(Collected data)
*-*-*
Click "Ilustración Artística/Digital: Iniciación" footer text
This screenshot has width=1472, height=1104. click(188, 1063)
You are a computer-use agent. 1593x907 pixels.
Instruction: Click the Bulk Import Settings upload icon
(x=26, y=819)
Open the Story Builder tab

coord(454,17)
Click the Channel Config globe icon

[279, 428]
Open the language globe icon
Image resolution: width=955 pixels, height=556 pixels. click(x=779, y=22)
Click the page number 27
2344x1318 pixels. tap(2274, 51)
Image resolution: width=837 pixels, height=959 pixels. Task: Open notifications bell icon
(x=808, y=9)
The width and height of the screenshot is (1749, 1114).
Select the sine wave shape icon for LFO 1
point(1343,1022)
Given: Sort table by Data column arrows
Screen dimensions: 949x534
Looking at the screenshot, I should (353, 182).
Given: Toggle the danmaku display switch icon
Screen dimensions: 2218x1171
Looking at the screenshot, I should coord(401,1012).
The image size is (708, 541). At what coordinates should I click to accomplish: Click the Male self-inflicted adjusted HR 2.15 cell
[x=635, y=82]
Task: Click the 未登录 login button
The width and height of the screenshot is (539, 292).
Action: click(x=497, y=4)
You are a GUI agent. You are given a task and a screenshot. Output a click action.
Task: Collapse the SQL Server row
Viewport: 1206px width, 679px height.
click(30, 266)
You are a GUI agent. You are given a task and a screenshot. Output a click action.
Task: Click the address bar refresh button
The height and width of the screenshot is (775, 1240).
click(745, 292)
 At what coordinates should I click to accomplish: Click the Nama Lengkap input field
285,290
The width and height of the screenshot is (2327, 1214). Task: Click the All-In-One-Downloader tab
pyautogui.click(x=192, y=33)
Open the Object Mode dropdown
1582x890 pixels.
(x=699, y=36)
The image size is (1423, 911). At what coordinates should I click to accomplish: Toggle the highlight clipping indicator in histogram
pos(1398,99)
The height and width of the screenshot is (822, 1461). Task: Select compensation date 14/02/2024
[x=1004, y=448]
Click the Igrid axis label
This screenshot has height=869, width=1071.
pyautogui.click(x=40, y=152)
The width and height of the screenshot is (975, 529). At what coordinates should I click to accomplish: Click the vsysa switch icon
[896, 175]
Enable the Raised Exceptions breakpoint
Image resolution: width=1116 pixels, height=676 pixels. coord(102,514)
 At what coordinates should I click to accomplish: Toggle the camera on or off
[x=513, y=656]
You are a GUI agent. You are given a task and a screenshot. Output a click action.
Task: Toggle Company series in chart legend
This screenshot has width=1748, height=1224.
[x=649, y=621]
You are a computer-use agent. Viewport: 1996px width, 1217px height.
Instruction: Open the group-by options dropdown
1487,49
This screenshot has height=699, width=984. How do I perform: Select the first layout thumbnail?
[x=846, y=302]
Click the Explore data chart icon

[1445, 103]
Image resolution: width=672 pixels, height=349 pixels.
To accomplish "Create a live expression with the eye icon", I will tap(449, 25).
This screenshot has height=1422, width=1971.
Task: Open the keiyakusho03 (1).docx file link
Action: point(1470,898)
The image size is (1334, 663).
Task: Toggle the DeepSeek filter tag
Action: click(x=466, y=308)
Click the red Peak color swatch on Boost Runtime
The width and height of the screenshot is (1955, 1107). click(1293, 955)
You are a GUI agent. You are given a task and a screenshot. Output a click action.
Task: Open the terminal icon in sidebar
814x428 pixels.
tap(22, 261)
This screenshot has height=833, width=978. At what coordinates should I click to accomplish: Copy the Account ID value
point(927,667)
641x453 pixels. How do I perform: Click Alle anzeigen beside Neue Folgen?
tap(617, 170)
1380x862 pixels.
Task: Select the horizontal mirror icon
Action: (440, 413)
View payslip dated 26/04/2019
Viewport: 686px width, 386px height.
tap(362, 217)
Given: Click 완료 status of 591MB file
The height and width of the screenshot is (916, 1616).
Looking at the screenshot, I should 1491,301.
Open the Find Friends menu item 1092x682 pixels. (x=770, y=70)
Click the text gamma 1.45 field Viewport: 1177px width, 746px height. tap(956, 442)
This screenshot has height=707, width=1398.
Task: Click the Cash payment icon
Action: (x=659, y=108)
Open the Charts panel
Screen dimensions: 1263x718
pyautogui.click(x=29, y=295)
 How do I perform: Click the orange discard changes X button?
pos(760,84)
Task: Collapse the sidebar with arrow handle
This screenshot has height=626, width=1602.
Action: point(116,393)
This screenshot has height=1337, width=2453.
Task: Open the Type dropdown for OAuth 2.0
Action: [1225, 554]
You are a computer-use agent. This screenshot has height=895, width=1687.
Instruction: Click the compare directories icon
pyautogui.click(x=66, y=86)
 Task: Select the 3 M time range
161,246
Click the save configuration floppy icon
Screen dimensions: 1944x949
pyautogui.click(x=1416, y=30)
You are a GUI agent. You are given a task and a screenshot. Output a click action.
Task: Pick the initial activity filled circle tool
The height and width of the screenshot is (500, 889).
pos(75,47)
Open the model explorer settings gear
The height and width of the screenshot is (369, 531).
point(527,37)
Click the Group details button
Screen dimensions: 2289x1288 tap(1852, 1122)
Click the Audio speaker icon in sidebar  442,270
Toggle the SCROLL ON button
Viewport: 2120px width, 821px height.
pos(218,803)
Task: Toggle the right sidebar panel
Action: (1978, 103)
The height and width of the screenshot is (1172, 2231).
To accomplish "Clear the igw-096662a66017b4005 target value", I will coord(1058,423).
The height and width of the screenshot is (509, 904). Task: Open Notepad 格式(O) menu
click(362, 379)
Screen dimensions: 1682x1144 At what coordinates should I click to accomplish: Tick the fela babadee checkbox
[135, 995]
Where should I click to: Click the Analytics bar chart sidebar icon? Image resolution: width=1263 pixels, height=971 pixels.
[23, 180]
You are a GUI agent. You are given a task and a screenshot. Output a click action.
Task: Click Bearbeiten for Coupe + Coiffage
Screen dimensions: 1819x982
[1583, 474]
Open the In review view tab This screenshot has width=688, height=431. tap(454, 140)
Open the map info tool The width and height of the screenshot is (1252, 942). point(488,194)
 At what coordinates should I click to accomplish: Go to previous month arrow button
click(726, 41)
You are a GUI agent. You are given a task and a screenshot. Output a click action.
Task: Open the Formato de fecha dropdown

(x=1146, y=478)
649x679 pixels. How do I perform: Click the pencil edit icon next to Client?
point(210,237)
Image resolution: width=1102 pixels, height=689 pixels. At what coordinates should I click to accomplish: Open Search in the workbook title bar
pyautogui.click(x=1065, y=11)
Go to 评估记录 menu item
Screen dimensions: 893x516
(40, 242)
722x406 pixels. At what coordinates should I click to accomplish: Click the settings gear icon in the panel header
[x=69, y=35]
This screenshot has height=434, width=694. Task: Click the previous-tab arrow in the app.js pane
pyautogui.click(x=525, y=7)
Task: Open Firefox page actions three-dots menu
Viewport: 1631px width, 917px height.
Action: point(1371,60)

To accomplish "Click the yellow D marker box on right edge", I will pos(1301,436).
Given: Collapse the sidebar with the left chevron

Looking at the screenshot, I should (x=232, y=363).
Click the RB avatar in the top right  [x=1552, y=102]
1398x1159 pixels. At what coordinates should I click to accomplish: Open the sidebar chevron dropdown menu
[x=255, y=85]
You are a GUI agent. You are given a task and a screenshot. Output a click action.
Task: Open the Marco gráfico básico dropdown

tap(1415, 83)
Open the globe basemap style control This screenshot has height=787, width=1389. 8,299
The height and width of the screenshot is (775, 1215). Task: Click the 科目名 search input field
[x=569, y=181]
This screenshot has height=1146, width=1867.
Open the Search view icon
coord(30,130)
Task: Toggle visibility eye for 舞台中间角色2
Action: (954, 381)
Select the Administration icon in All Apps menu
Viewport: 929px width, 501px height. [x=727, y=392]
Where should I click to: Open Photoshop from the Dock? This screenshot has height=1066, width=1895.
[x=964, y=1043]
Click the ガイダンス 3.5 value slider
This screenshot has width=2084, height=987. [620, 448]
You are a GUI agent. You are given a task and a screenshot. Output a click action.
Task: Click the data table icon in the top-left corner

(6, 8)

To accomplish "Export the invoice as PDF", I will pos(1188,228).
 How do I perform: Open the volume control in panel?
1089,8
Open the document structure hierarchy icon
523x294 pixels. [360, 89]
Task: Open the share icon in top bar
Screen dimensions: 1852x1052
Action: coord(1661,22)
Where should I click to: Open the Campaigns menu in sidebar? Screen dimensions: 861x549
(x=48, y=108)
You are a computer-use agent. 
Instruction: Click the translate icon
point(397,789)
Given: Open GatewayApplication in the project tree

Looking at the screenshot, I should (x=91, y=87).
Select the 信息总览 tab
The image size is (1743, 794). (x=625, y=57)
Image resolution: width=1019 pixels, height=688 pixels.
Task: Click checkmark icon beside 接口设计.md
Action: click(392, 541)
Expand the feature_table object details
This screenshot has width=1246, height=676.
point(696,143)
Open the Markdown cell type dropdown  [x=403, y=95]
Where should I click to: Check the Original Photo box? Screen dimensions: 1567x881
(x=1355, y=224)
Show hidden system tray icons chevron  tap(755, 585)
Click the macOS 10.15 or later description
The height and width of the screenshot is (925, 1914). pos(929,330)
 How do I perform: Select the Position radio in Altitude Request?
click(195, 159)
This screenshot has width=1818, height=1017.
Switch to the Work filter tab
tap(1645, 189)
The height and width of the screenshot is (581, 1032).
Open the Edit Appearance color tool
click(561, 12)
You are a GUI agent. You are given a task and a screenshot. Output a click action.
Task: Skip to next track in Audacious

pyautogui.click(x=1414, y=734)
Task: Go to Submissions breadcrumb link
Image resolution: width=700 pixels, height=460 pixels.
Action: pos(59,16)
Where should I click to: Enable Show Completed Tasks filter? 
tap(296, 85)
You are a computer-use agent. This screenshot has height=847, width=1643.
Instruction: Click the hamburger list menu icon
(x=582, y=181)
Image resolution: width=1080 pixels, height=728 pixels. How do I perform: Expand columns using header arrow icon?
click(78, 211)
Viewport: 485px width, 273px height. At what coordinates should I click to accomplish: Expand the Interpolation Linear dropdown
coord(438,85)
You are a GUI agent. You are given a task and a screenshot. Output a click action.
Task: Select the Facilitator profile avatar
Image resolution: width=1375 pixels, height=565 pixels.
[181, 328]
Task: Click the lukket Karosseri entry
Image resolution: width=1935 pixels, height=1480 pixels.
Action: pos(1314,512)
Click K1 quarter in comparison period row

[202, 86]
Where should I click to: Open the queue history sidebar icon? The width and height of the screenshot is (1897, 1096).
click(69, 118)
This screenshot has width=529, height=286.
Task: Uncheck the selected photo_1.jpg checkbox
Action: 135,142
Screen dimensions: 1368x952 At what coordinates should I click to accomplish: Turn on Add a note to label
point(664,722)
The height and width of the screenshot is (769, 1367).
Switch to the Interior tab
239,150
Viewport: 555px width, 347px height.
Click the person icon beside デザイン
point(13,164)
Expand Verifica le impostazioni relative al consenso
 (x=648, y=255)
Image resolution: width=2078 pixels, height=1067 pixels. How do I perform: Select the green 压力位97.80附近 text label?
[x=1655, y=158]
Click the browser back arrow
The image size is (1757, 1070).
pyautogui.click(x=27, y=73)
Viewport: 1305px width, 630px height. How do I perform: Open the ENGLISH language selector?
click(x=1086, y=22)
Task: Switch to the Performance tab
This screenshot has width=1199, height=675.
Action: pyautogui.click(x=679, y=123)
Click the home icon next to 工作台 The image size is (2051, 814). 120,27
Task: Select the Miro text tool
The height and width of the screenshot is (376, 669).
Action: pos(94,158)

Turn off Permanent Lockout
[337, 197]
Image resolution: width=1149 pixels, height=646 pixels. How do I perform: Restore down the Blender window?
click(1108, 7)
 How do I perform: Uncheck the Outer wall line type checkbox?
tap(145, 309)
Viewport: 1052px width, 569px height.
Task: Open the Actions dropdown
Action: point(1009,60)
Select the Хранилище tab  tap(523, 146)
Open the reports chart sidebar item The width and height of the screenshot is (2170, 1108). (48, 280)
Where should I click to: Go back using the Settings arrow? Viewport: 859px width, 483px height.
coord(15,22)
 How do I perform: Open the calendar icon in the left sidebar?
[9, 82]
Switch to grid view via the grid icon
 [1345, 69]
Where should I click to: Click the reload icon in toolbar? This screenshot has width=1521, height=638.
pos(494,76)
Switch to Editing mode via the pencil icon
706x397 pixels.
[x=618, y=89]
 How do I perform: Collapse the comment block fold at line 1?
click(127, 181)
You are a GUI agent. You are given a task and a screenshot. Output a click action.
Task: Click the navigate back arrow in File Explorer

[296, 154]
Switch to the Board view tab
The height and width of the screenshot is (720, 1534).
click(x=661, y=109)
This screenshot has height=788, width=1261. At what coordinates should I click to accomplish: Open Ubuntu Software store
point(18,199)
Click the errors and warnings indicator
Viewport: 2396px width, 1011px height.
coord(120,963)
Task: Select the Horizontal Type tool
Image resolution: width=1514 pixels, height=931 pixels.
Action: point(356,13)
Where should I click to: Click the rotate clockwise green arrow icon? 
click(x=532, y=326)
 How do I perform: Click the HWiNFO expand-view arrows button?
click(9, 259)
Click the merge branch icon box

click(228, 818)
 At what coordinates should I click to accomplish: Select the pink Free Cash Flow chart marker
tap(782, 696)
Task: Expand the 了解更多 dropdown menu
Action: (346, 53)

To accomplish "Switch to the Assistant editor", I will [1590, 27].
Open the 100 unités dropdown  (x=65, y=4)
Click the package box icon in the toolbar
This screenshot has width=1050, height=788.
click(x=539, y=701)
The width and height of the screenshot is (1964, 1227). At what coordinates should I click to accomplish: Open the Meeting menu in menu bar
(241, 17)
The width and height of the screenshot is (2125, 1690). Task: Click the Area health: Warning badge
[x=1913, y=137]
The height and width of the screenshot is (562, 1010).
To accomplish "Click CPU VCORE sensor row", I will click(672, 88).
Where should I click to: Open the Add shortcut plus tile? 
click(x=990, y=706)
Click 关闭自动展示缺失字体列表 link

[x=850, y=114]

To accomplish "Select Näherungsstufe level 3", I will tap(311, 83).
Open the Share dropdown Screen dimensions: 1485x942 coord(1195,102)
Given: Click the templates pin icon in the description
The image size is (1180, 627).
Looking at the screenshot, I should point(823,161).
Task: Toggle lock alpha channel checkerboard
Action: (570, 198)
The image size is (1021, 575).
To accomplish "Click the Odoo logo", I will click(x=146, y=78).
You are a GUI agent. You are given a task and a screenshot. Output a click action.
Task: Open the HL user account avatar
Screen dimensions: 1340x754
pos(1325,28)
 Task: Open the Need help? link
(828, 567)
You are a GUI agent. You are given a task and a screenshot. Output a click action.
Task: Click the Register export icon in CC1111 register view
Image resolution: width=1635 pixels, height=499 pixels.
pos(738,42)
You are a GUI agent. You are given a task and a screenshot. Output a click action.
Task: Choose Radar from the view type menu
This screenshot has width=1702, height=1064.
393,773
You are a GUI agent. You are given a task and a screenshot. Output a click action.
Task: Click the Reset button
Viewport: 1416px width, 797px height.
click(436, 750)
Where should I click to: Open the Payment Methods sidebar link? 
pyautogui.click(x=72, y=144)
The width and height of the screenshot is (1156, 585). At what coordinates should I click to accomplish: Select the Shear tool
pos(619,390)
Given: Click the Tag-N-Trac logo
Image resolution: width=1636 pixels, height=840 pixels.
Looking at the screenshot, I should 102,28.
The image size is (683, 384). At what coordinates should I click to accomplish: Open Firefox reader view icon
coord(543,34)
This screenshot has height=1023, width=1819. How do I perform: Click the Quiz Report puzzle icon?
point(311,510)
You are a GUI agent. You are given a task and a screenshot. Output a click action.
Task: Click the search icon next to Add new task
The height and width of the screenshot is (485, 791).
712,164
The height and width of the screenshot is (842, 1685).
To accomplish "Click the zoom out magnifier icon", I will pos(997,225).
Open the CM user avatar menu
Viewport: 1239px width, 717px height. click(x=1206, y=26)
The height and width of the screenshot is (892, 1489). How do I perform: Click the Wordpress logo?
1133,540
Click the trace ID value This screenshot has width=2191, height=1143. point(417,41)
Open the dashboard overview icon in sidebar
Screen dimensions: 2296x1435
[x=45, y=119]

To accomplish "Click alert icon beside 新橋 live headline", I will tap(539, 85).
*-*-*
* _WHAT TO DO_
Please copy the lines above from the line with "The height and width of the screenshot is (916, 1616)." up to and including the line with "Task: Pick the", exactly as written and with nothing else.

* _WRITTEN SOLUTION_
The height and width of the screenshot is (916, 1616).
Looking at the screenshot, I should 1491,301.
Open the Find Friends menu item 1092x682 pixels. (x=770, y=70)
Click the text gamma 1.45 field Viewport: 1177px width, 746px height. tap(956, 442)
This screenshot has height=707, width=1398.
Task: Click the Cash payment icon
Action: (x=659, y=108)
Open the Charts panel
Screen dimensions: 1263x718
pyautogui.click(x=29, y=295)
 How do I perform: Click the orange discard changes X button?
pos(760,84)
Task: Collapse the sidebar with arrow handle
This screenshot has height=626, width=1602.
Action: point(116,393)
This screenshot has height=1337, width=2453.
Task: Open the Type dropdown for OAuth 2.0
Action: [1225, 554]
You are a computer-use agent. This screenshot has height=895, width=1687.
Instruction: Click the compare directories icon
pyautogui.click(x=66, y=86)
 Task: Select the 3 M time range
161,246
Click the save configuration floppy icon
Screen dimensions: 1944x949
pyautogui.click(x=1416, y=30)
You are a GUI agent. You are given a task and a screenshot. Output a click action.
Task: Pick the initial activity filled circle tool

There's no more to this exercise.